The Option Price upon exercise of the Options shall be payable to the
Company in full either (a) in cash or its equivalent (acceptable cash
equivalents shall be determined at the sole discretion of the Committee); (b) by
tendering previously acquired Shares (held at least six months) having an
aggregate Fair Market Value at the time of exercise equal to the total price of
the Shares for which the Option is being exercised; (c) through a "cashless
exercise" procedure pursuant to the terms and conditions specified in the Plan;
or (d) by a combination of (a), (b) and (c).
As promptly as practicable after receipt of such notice and payment, the
Company shall cause to be issued and delivered to the Participant or his or her
legal representative, as the case may be, certificates for the Shares so
purchased, which may, if appropriate, be endorsed with appropriate restrictive
legends. The Company shall maintain a record of all information pertaining to
Participant's rights under this Agreement, including the number of Shares for
which the Option is exercisable.
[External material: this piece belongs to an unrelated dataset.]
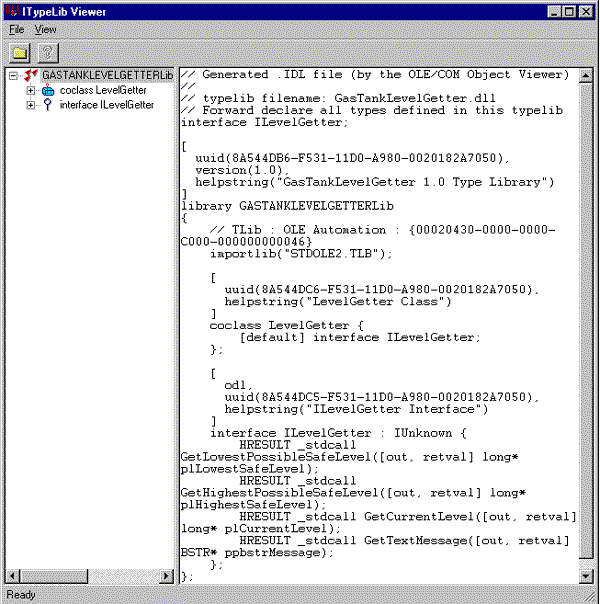The width and height of the screenshot is (600, 604).
Task: Click tree pane horizontal scrollbar right arrow
Action: [x=167, y=577]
If the Option shall have been exercised in
full, this Agreement shall be returned to the Company and canceled.
13. RIGHTS AS A STOCKHOLDER. Participant shall have no rights as a
stockholder of the Company with respect to the shares of Common Stock subject to
this Option Agreement until such time as the purchase price has been paid and
the Shares have been issued and delivered to him or her.
14. CONTINUATION OF EMPLOYMENT. This Agreement shall not confer upon
Participant any right to continuation of employment by the Company, nor shall
this Agreement interfere in any way with the Company's right to terminate his or
her employment at any time.
15. MISCELLANEOUS.
(a) This Agreement and the rights of Participant hereunder are subject
to all the terms and conditions of the Plan, as the same may be amended
from time to time, as well as to such rules and regulations as the
Compensation Committee may adopt for administration of the Plan. The
Committee shall have the right to impose such restrictions on any Share
acquired pursuant to the exercise of the Options, as it may deem advisable,
including, without limitation, restrictions under applicable federal
securities laws, under the requirements of any stock exchange or market
upon which such Shares are then listed and/or traded, and under any blue
sky or state securities laws applicable to such Shares.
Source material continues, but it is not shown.